Group Picture Dusty Plasmas Group

Rick Kohnert, Scott Robertson, and Scott Knappmiller with the two rocket payloads for noctilucent cloud particles.

Dusty plasma is plasma containing small particles in suspension. In industry, dust is a contaminant and this is a motivation for its removal from semiconductor processing lines, smokestacks, and diesel exhausts. In nature, the ionosphere contains dust from the ablation of meteors, planets have rings of dust that are charged by solar wind particles trapped in their magnetospheres, and objects without magnetospheres (the Moon and Eros, for example) have dusty surfaces that are charged by solar wind particles and by photoelectric emission.

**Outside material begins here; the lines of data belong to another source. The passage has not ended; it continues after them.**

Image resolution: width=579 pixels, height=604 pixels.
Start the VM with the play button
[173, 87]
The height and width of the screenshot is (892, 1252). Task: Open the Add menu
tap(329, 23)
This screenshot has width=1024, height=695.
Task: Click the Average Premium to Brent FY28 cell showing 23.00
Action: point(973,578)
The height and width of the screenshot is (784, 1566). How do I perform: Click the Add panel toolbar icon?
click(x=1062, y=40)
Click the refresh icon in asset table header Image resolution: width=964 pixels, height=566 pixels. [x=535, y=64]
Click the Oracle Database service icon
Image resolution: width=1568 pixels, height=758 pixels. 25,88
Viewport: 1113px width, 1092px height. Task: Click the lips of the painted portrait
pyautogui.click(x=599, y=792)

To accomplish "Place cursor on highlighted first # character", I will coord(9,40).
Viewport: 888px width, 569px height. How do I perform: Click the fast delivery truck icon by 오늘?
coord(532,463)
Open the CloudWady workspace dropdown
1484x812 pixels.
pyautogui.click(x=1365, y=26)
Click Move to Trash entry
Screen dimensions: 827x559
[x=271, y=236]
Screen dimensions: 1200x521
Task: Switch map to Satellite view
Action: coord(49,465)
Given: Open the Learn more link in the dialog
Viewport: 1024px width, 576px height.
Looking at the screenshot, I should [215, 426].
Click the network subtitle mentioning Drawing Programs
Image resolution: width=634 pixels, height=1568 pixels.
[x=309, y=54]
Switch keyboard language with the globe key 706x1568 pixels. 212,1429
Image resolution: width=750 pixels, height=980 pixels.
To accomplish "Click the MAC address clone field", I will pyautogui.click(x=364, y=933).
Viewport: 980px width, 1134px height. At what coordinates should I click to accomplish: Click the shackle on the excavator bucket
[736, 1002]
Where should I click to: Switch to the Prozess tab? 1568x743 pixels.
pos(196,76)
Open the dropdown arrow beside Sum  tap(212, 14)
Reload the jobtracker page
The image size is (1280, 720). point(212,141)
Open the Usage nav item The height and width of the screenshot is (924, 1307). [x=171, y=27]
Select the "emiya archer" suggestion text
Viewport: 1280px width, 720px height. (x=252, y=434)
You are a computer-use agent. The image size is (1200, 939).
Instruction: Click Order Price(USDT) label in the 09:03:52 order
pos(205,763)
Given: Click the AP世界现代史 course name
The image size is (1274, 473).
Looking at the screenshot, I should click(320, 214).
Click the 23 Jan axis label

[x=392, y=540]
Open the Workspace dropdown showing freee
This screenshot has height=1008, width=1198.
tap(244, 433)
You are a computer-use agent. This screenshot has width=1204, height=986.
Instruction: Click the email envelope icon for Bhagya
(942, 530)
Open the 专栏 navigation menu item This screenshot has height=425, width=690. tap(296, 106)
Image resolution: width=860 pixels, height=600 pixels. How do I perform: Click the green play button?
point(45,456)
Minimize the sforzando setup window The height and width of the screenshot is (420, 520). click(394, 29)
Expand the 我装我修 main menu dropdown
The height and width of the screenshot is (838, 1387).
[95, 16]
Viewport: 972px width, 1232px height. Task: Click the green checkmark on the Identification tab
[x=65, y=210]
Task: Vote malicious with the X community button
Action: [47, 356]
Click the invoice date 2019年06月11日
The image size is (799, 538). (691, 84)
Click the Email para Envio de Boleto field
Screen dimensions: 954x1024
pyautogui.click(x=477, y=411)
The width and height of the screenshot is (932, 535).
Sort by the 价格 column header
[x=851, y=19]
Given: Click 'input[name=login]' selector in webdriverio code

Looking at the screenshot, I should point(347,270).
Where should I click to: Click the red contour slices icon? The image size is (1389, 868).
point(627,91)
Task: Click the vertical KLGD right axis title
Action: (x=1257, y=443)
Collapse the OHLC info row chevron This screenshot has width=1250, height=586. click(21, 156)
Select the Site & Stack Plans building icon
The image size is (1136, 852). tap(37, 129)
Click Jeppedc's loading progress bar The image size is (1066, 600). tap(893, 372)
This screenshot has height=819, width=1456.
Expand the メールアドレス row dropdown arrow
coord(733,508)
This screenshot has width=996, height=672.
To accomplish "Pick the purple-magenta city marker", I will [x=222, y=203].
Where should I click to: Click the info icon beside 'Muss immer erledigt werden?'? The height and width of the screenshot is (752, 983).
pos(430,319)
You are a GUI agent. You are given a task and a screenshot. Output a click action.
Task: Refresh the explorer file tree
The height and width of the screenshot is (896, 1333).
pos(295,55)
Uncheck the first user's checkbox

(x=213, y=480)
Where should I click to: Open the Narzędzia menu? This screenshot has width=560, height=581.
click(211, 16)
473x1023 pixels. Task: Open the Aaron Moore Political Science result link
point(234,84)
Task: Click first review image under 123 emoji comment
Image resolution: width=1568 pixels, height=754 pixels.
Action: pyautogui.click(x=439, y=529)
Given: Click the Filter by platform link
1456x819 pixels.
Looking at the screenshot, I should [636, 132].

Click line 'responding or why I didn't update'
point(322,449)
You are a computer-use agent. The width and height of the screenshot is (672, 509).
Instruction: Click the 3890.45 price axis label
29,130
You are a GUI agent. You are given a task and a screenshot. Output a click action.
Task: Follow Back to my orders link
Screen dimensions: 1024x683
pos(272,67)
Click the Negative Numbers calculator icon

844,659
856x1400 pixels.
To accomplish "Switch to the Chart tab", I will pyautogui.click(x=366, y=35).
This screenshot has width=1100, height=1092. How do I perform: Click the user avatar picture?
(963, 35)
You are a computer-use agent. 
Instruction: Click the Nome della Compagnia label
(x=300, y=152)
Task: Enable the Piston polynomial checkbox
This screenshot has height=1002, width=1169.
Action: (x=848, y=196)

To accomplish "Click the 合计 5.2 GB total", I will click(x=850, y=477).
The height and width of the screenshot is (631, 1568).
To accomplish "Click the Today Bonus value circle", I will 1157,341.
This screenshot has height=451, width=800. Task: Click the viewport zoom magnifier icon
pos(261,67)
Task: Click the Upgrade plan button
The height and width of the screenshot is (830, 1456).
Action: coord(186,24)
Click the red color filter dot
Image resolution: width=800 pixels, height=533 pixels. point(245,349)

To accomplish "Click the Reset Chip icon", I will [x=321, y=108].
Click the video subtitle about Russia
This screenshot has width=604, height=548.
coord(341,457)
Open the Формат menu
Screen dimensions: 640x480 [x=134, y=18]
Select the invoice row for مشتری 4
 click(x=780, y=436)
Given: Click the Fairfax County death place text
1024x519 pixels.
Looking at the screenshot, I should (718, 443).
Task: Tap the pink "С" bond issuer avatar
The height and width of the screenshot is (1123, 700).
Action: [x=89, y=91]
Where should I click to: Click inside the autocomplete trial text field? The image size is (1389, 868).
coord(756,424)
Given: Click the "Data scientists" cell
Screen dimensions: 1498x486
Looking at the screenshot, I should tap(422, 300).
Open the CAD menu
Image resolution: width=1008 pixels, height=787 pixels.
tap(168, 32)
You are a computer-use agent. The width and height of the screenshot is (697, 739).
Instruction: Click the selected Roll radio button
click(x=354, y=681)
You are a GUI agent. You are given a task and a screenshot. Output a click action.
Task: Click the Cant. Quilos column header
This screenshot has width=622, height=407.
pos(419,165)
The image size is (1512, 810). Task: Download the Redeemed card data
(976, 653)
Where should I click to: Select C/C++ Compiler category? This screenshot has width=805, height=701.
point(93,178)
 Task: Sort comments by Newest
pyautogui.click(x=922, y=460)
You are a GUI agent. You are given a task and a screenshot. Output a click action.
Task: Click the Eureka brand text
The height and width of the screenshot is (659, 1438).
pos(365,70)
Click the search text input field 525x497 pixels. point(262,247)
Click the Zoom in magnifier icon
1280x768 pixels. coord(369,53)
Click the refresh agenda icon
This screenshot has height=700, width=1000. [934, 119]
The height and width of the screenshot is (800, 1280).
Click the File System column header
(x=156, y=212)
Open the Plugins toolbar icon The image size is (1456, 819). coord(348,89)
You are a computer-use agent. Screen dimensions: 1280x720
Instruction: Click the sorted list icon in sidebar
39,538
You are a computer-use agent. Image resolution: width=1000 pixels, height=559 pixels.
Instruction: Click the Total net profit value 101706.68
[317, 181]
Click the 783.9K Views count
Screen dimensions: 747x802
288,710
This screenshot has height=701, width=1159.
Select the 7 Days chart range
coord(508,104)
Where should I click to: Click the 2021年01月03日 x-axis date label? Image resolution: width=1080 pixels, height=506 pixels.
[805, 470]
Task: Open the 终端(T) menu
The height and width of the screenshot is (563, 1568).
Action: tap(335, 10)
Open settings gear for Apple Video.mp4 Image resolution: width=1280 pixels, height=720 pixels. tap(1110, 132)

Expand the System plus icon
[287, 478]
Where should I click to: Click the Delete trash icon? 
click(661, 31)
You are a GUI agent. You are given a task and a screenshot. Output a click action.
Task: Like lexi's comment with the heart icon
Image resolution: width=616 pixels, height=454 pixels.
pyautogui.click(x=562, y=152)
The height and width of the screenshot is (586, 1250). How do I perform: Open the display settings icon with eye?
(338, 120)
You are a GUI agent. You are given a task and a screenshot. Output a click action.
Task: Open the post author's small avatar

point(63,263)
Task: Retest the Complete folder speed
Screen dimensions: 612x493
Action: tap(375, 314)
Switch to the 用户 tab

Our research on dusty plasmas has been motivated by these naturally occurring plasmas.

There are five major areas to our research.

Noctilucent cloud in the summer polar mesosphere.

Noctilucent cloud in the summer polar mesosphere.

  1. The largest research project is the development and launch of rocket-borne probes to detect the dust in the mesosphere from meteor ablation and the larger noctilucent cloud particles that form in the arctic summer when ice nucleates and grows on these particles.
  2. Dust is placed on surfaces in laboratory plasma with UV illumination to find the charge that accumulates. The charge can cause the dust to stick harder to the surface or to be lifted from it. The motivation is to understand the dust hazard that is faced by instruments and astronauts on the moon.
  3. "Smoky plasma" is generated by evaporating and condensing metal vapor and adding these nanoparticles to plasma. These particles mimic the meteoritic particles in the ionosphere and allow study of charge balance in plasma when there are solid particles.
  4. Our research makes extensive use of probe methods for plasma and the data are used in developing models for particle and energy balance. The improvement of probe methods and plasma modeling is done in parallel with the dusty plasma research.
  5. We are developing a mass analyzer (LAMA) for a deep-space probe that will find the elemental composition of impacting interplanetary and interstellar dust. The impacts produce a puff of plasma which is directed into a time-of-flight mass analyzer. The data reveal which elements are present and their isotopic ratios.